Man kann also sagen, dass fermentierte Milch nicht dick macht – vorausgesetzt natürlich, man trinkt nicht literweise davon! Als fettarmes Milchprodukt passt sie perfekt in eine Ernährung vielfältige und ausgewogene Ernährung, aber auch in eine Diät, deren Ergebnisse sie nicht gefährdet.
Wie lässt sich fermentierte Milch in eine Ernährung zum Abnehmen integrieren?
Am besten konsumiert man Buttermilch frisch und zeitnah, um möglichst stark von ihren Vorteilen zu profitieren.

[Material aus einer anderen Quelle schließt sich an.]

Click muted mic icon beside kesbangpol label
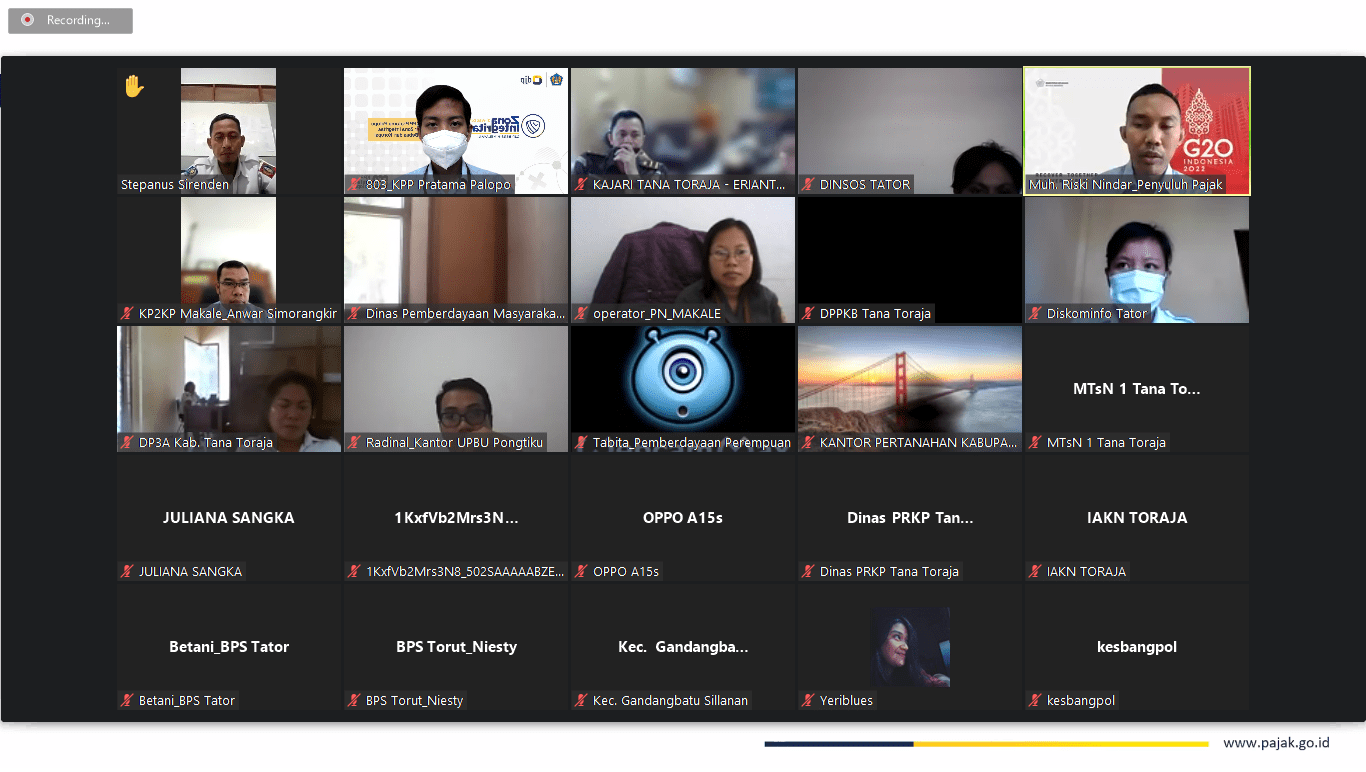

Denn ihre nützlichen Bakterien bauen sich sehr schnell ab, auch beim Erhitzen.
Sie kann daher pur getrunken werden, wie ein Trinkjoghurt. Wenn Ihnen ihr purer Geschmack nicht so zusagt, können Sie jederzeit ein paar Stücke pürierter Früchte hinzufügen, Gewürze oder etwas Honig. Sie ersetzt einen klassischen Joghurt problemlos – rechnen Sie dabei mit einer entsprechenden Portion, also 125 g Dickmilch.

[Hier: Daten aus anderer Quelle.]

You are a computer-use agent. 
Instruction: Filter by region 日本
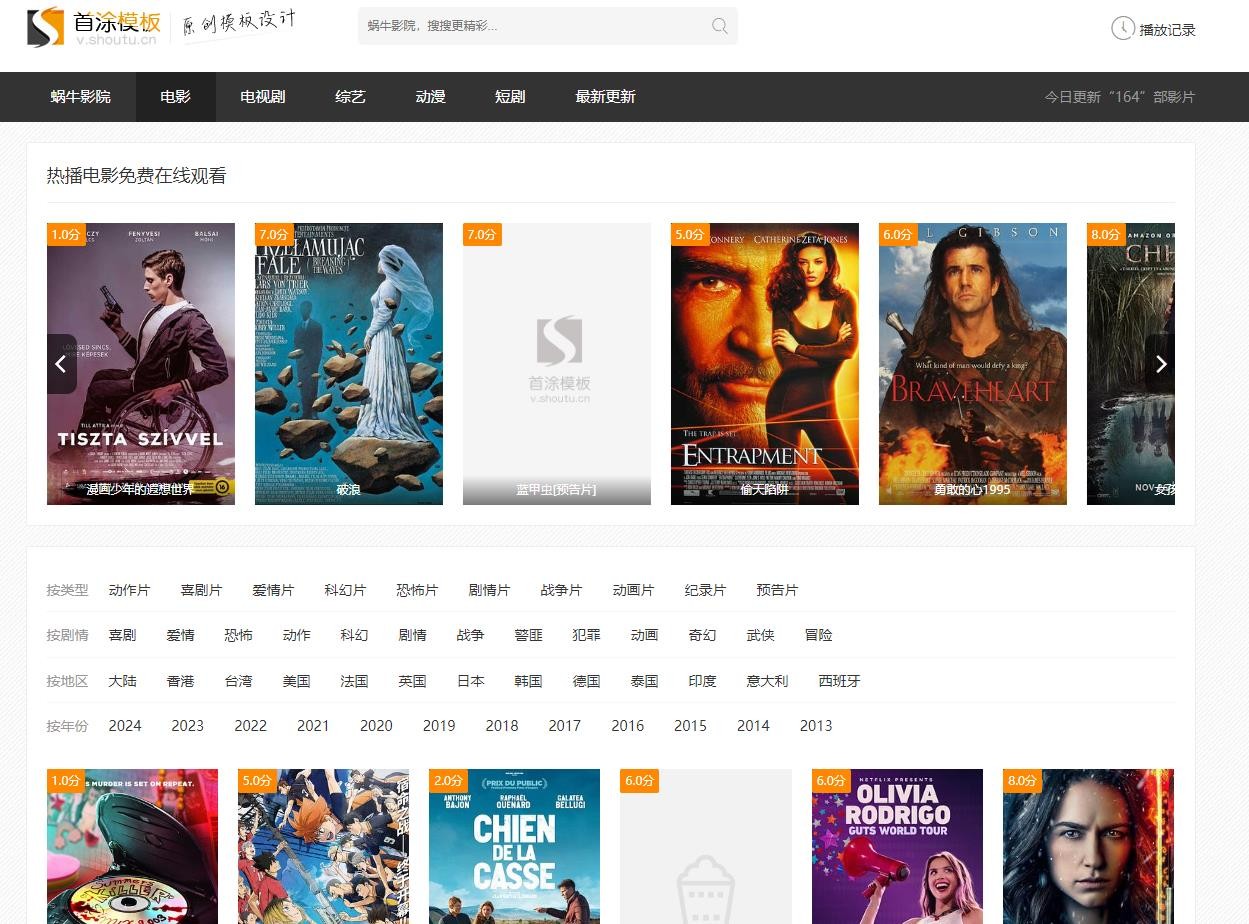[x=470, y=681]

Sie können sie auch in der Küche verwenden, um das Dressing für den Salat (mit Zitrone, frischen Kräutern …), eine Vorspeise wie Tzatziki oder kalte Suppen (Gurke, Zucchini) zuzubereiten. Auch hier profitieren Sie von all ihren Vorzügen, da sie roh verwendet wird.
Schließlich können Sie sie auch erhitzt verwenden: als Marinade, als Ersatz für Sahne in warmen Saucen, in Crêpe- oder Pancake-Teig … So lässt sich die Kalorienlast einiger Gerichte senken und sie werden leichter.